Скрипнули ставни, грохнули, словно ветер со всей силы ударил. И вдруг — тишь-тишина… К ночи сшила Альга тонкий лён, скрыла от глаз листья и стебли, окунула иглу в дурман да и сделала последний шов по-чёрному. Под утро взялась за белые швы. Споро, накрепко шила, паутинной нитью, лесной лунной пряжей. К полудню почувствовала, как дрожит под пальцами лён, бьётся что-то внутри, и стебли вытянулись, окрепли, и, словно на рёбрах кожа, натянулось на них полотно…

Когда вздрогнуло, глухо перестукнуло, мерно забилось сердце, Альга отступила от своего князя, распростёртого на полу. Приложила пальцы к губам, ладони к горящим щекам прижала. Тук-тук. На всю избу отдавалось, всю голову заполнило… Тук-тук. Тку-тку. Тку тебя, судьбу твою тку. Или ты — мою.

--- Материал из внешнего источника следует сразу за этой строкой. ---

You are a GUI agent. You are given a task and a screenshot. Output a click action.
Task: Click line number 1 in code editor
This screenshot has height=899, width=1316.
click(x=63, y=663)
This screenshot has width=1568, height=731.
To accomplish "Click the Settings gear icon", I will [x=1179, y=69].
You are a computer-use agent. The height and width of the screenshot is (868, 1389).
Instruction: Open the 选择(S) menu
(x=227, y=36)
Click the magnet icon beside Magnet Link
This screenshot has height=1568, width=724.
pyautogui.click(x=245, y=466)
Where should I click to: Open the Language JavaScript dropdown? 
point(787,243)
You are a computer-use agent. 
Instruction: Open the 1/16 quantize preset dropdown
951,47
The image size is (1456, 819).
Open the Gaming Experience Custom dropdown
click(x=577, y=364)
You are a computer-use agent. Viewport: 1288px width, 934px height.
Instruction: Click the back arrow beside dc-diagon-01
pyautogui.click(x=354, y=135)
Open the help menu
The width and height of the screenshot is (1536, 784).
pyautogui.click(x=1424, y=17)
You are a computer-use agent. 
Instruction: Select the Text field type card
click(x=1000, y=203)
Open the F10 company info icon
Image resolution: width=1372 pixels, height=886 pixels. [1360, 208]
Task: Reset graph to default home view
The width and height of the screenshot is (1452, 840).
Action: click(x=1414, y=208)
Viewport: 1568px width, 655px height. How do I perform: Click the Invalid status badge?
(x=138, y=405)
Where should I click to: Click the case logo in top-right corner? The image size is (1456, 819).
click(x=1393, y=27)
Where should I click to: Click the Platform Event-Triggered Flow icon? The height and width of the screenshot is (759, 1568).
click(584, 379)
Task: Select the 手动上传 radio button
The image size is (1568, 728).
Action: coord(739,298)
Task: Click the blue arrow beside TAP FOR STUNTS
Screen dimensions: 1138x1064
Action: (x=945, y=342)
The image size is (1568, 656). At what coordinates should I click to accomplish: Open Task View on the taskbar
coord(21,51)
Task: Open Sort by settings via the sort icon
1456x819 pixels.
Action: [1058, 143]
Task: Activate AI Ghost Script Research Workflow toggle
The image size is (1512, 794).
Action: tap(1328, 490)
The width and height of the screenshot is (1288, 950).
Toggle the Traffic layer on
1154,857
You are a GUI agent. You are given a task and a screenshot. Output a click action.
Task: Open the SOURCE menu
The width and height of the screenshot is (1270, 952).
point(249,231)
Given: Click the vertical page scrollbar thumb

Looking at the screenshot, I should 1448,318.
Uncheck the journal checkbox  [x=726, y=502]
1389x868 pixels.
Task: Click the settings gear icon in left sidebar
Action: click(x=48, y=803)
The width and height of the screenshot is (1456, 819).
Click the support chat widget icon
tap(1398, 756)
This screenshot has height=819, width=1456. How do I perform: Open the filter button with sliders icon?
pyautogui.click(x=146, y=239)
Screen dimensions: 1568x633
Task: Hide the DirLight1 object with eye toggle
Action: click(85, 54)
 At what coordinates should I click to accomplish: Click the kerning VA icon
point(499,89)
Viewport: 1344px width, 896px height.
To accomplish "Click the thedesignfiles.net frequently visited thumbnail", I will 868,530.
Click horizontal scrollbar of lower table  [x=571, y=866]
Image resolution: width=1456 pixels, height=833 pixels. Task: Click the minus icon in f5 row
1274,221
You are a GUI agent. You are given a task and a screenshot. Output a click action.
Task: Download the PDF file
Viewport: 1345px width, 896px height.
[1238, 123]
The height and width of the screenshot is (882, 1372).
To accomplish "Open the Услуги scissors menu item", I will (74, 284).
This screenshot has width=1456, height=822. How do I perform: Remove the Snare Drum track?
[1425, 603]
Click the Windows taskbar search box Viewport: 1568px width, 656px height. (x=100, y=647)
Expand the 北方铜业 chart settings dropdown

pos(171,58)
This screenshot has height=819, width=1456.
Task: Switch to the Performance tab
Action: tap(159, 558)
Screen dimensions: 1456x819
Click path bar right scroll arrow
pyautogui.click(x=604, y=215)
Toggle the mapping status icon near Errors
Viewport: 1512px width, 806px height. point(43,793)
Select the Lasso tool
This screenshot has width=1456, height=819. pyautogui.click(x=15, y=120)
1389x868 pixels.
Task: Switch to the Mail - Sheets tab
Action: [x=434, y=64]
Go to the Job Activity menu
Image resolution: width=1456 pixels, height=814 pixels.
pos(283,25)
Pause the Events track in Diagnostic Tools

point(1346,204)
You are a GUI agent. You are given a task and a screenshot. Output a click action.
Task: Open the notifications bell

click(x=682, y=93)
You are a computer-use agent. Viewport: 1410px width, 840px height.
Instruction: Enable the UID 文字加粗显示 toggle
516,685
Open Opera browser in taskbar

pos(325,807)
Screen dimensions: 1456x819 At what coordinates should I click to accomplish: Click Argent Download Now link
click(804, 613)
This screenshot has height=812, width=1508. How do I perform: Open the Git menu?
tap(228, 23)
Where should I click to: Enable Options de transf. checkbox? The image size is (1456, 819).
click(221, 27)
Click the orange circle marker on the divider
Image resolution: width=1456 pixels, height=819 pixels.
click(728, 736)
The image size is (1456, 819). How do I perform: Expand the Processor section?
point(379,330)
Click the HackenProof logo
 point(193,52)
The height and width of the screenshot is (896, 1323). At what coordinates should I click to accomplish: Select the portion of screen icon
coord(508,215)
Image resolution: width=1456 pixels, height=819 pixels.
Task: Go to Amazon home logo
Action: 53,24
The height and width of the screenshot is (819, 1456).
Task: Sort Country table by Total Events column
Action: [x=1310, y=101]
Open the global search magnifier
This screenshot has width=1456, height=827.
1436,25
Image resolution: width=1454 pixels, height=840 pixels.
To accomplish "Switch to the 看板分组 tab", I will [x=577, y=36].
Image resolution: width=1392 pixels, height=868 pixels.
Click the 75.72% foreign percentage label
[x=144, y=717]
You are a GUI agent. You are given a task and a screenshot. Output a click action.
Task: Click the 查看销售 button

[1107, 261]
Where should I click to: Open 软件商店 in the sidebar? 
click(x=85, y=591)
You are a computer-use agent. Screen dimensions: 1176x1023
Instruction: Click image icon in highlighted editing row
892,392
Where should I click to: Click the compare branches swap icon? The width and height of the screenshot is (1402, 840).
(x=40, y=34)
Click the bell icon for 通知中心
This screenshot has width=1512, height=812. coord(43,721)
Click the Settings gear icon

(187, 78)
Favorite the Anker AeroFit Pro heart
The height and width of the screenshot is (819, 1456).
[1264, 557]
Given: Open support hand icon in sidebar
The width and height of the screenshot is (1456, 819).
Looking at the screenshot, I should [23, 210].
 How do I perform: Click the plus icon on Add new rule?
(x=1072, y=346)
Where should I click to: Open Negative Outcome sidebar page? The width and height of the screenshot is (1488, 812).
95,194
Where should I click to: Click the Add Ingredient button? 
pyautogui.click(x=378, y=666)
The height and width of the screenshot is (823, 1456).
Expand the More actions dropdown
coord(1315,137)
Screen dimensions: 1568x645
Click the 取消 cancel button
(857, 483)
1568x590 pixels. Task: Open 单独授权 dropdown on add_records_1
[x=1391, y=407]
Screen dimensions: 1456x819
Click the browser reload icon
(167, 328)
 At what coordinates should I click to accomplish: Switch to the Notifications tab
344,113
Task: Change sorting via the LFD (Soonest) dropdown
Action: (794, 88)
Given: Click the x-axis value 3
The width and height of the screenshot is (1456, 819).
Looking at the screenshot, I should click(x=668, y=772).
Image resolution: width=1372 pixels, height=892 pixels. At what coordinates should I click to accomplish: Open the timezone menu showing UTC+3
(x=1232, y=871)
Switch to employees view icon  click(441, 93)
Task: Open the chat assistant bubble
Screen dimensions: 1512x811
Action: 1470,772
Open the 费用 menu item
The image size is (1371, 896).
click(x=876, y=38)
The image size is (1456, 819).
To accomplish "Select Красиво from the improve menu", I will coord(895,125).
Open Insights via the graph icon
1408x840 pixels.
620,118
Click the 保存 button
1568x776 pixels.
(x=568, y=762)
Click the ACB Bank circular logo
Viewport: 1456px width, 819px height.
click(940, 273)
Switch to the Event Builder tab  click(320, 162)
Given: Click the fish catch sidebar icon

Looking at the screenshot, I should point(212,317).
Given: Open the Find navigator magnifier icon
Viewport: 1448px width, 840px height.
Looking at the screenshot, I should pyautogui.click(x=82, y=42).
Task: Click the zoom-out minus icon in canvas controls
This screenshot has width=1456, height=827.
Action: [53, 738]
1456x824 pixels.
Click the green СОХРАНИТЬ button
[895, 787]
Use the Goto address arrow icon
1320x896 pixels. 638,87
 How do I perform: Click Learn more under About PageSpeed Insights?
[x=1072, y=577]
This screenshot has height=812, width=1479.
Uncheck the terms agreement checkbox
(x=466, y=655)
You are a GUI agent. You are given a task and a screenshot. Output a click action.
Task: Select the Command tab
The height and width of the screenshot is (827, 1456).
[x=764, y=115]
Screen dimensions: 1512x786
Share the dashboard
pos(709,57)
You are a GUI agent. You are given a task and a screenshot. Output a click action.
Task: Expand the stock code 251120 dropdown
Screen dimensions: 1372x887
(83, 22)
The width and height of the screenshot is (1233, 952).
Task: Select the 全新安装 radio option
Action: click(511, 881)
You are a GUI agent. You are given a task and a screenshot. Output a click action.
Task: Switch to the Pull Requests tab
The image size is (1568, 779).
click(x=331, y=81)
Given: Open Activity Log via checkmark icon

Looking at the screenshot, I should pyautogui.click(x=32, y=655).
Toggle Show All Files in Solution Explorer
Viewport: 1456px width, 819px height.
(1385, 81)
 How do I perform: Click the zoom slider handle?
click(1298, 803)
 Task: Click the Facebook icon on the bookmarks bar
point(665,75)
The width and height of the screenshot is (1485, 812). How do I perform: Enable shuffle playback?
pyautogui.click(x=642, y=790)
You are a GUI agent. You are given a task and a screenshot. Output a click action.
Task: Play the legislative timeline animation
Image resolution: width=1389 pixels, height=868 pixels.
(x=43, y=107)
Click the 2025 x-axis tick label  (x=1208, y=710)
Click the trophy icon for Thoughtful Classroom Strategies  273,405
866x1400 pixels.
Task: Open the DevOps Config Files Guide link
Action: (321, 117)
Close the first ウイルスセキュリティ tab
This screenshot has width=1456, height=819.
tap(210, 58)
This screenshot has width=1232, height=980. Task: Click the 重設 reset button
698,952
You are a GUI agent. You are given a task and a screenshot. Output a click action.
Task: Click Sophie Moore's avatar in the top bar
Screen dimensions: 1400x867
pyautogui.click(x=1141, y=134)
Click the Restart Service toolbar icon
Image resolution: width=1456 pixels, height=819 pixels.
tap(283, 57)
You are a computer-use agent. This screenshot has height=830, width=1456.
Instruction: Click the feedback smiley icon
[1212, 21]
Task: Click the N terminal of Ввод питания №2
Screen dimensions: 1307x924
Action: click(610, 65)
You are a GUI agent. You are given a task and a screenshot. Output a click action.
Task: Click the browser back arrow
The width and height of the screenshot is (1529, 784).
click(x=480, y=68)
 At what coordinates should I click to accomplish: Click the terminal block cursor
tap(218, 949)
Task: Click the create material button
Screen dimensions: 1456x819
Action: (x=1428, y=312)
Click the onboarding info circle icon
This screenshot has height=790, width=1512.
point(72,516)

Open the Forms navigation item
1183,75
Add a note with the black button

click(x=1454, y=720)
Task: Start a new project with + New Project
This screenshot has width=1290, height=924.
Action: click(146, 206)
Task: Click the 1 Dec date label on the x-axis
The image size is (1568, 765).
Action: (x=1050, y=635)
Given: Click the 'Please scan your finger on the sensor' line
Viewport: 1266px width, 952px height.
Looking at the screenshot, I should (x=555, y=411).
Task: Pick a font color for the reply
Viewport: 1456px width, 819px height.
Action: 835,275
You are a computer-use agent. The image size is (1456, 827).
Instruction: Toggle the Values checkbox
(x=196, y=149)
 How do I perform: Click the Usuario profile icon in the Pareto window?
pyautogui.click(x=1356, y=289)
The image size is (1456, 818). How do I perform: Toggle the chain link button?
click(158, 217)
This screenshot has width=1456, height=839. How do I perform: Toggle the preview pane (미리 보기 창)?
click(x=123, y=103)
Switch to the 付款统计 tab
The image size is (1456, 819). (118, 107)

Лён выбеленный заиграл румянцем, словно изнутри тяжестью, теплом, жизнью налился. Так оно и было. Так и было оно. Зашевелился её князь, сжались пальцы, дрогнули веки, а Альга выбежала на крыльцо, опустилась на ступени спиной к двери; солнце горело на щеках, жгло руки, по плечам сыпало тёплым золотом. А там, за деревянной стеной, пробуждался её страж, её князь, ею самой наречённый. Видела его, как наяву, хоть бы и сотня стен, сотня вёрст между ними лежала.

Грянул гром среди ясного неба, закружились над избой тучи, заплакали горькой ледяной водой. Деревенские попрятались, ставни позакрывали, русалки на реке от чёрной запруды прочь поплыли. Альга, дрожа, в избу поднялась, к князю своему, к делу рук своих. Впервые она человека вышила, мастерством своим оживила. Так взгляни, швея, на него! Иди!

Вздохнула, толкнула дверь в горницу твёрдой рукой.

— Здравствуй, княже.

А он стоит в осеннем зареве, в солнечном костре, позади за окном сосны гнутся и ветер горит листьями, жар-птицы кричат в кронах, и всё золото сказок встаёт за его спиной — узорчатое, витражное, извилистое, что тропа, страшное, что полночь.